### Page excerpt
▽

CEO Case Study: I was a cross between Kerry Packer and Gordon Ramsay {Interview}

Peter Burke, MD and Founder, Travellers Autobarn

He’s mellower now, but Peter Burke (pictured at centre) admits in the tough times he’s been a tough boss.  In our interview, he describes his leadership during the decade following the Sydney Olympics as falling between Kerry Packer and Gordon Ramsay. 

Peter's success story 

Travellers Autobarn, which he founded in 1993 with a few enthusiastic backpackers selling cars to other backpackers, in February 2019 expanded into the United States. 
100 of the Aussie company's campervans hit the road on February 4 in LA, closely followed by San Francisco and Las Vegas.  According to Global Travel Media, inside three years they plan to have 300 of the "very cool, California-inspired campervans" on the road.

To fund the growth, 49% of Travellers Autobarn has just been sold to Diethelm Keller of Switzerland (who also owns STA travel).

Here, Peter Burke entertains us with his stories: how he loves and has seen sales guru Jack Daly three times; and the choppy business of backpacking tourism.

What’s a great story from the very beginnings of Travellers Autobarn?

We started on William St, Kings Cross, so there’re actually a lot of great stories from those days, it was a lot of fun to say the least; but the story of how my wife and I met is probably more appropriate. I was working in the showroom alone and two Dutch girls walk in, and start asking questions about cars (back then we had not started renting and only sold cars to backpackers with a guaranteed buyback). I sent them away to seek independent verification of what I was saying, as they were challenging everything I said. Anyway they were back about 10 mins later…….apparently interested in more than just the car. The rest, as they say, is history. They also bought a car, 1981 XD Ford Falcon Stationwagon (TKR570) and drove it to Melbourne, Alice Springs, Darwin, Cairns and back to Sydney without even a flat tyre. We’re 19 years married, 3 kids, 2 dogs, and 1 cat.

How has backpacker tourism changed from 1993 to 2019?

Back in 1993, backpackers had two commercial choices; travel Australia by coach or by air. Air travel in those days was particularly expensive and one-way travel was uncommon and usually cost more than return.

The other choice was to buy a car.

Backpackers travelled a very well-worn route from Sydney to Cairns. This well-worn route allowed businesses to target backpackers, selling them everything from tours, transport, accommodation, and market backpacker specific bars.

Then the Internet arrived.

Today that well-worn route has dissolved. The backpackers are still here but advent of low cost budget airlines, Gumtree, Airbnb, Seek, Facebook, Instagram etc. allow backpackers to live and work like locals. Today’s backpacker is much harder to spot, and much harder to target. Many of the businesses that thrived on the backpacker dollar in the late 90s, early 2000s have struggled.
Tell me more about today’s backpacker?

As well as the changes brought on by the Internet, back in the 90s there were fewer countries eligible for the Working Holiday Visa (WHV), and that visa only permitted three months’ employment with any one employer in a 12 month period. Now, almost every European country, Canada and the U.S. (with some differences) offer a 2 year visa, with the ability to work six months for any employer, (and can work again for that employer in a different location, I think).

Before backpackers used to work 3 months and travel 9 months.

△

Click-target data:
▽

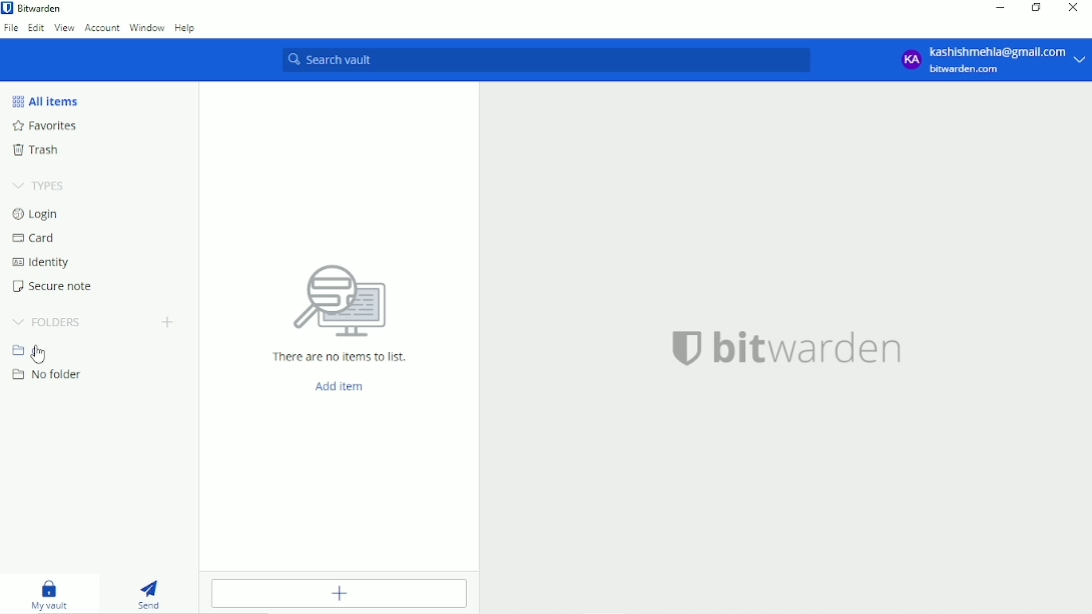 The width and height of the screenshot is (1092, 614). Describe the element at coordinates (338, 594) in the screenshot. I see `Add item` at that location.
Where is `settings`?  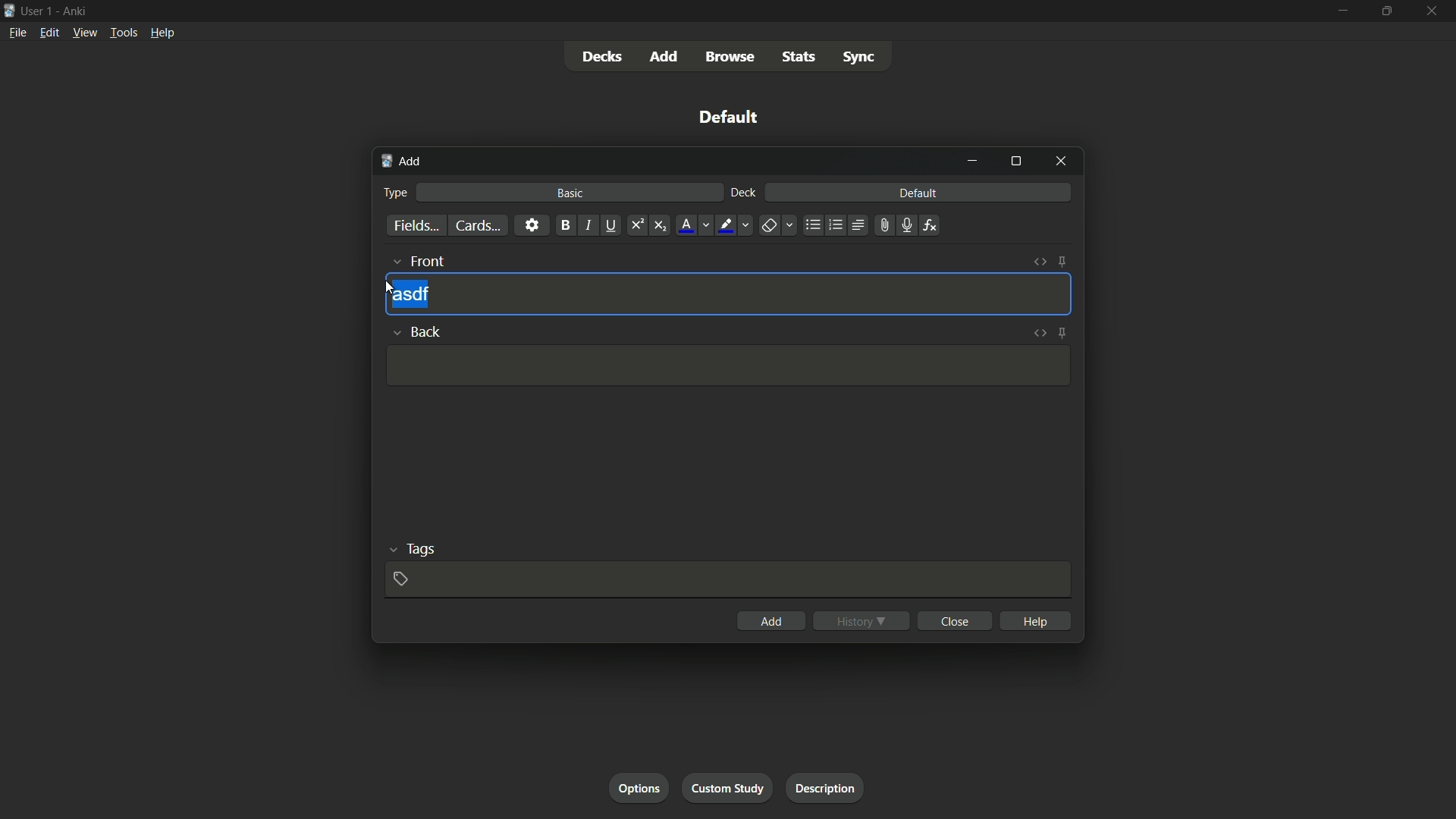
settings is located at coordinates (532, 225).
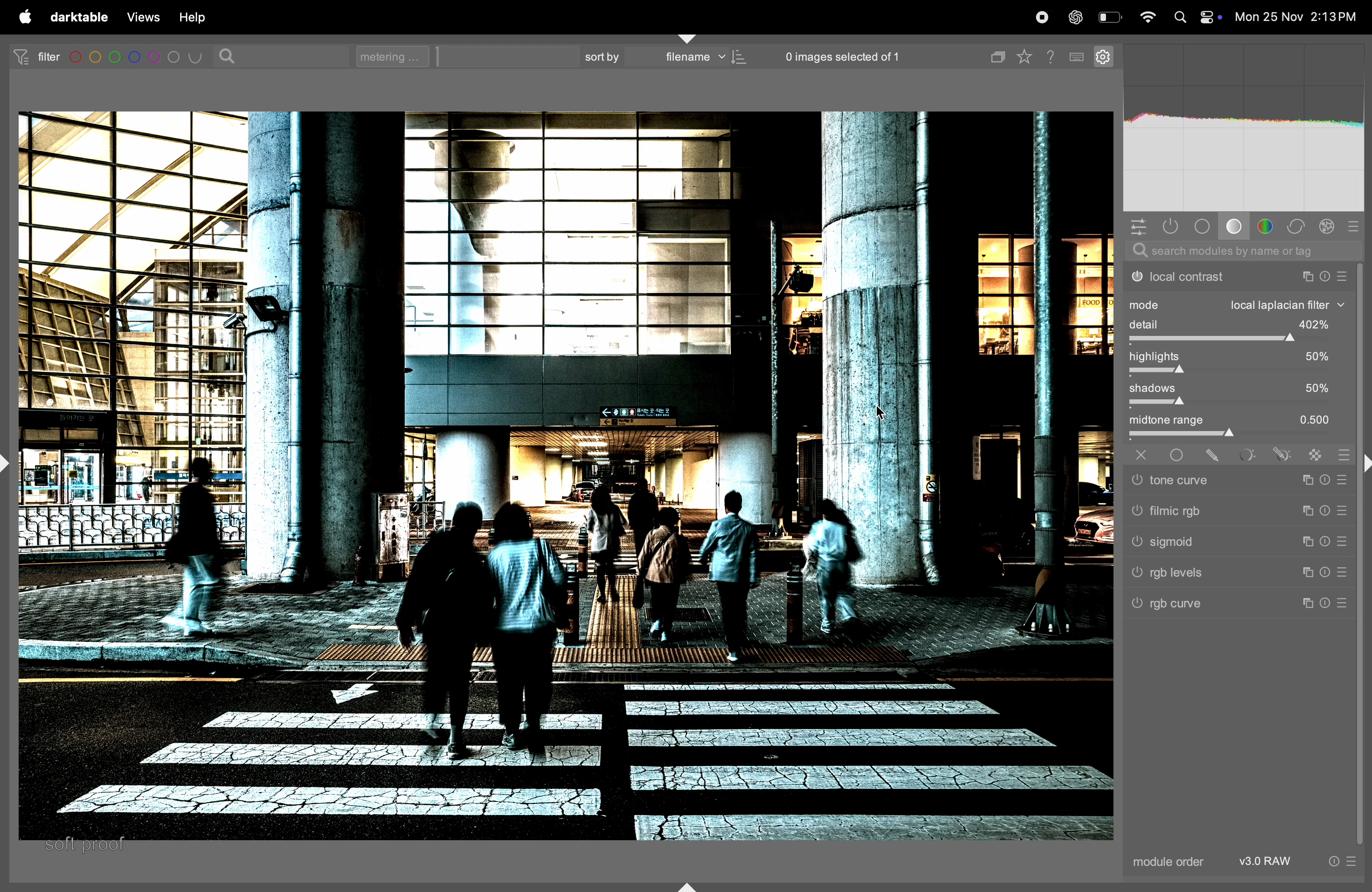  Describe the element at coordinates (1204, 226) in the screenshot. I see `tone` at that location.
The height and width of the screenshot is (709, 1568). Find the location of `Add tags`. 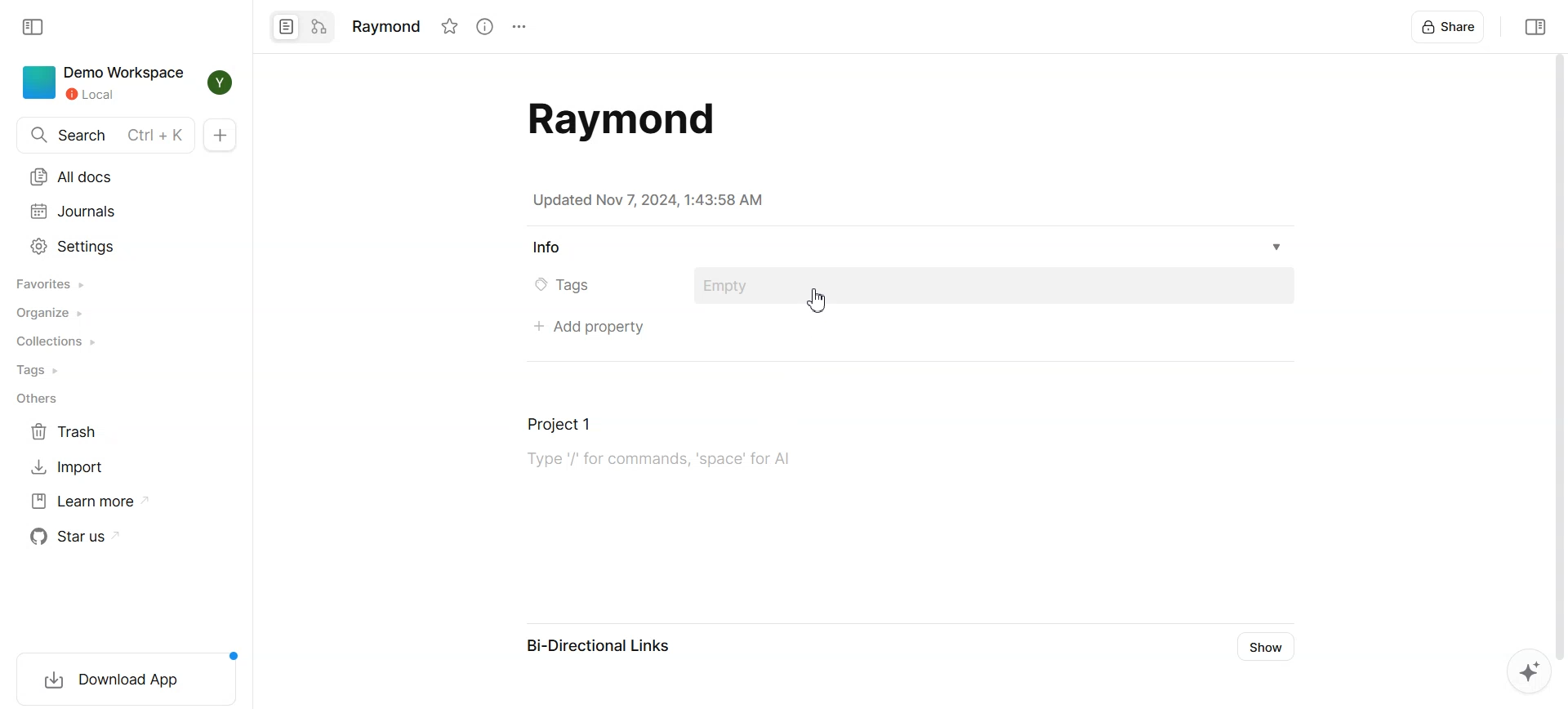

△

### Your tasks
**A)** Answer these questions using the Travellers Autobarn interview:
(i) In what year was Travellers Autobarn founded?
(ii) What percentage of the company was sold to Diethelm Keller?
(iii) What car did the two Dutch girls buy?
**B)** In the Travellers Autobarn interview, take the part that opens with "Travellers Autobarn, which" and closes with "on the road.". Write it out again with "motorhomes" in place of "campervans".
**C)** Write what comes next in the Travellers Autobarn interview, starting after its last sentence.

### Answers to the exercises
**A)**
(i) 1993
(ii) 49%
(iii) A 1981 XD Ford Falcon Stationwagon (TKR570)

**B)**
Travellers Autobarn, which he founded in 1993 with a few enthusiastic backpackers selling cars to other backpackers, in February 2019 expanded into the United States. 
100 of the Aussie company's motorhomes hit the road on February 4 in LA, closely followed by San Francisco and Las Vegas.  According to Global Travel Media, inside three years they plan to have 300 of the "very cool, California-inspired motorhomes" on the road.

**C)**
Now, they work all the time and take mini-breaks on Tiger Air….. Like locals! Or they work, work, work and then get maximum spend for their dollar in Bali or Thailand.

Places like Cairns, the Whitsundays, Darwin, Alice Springs have suffered the most.

Reflecting on your 26 years owning and running a tourism company, how are we doing in Australia in attracting and impressing young and/or budget travellers?  

Extremely well. Australia sets the benchmark in this area. Tourism Australia has a specific youth market budget and campaign running successfully. Australia has always been the leader, but the competition is definitely catching up. Instagram has enormous influence in the travel sector.

The U.S. never used to market itself as a holiday destination, and now they do. Australia is well placed, as a safe, free-to-roam, naturally beautiful, sophisticated, destination. The tourism market demographics are shifting towards Asia, as is happening in every tourist destination globally, and overall tourist numbers are forecast to grow simply due to rapid increases in global population, and increasing middle class wealth in most countries.

But for young backpackers the key drivers are work opportunities, airfares (oil related), and currency. When mining does well, tourism suffers due to high dollar and wage pressure.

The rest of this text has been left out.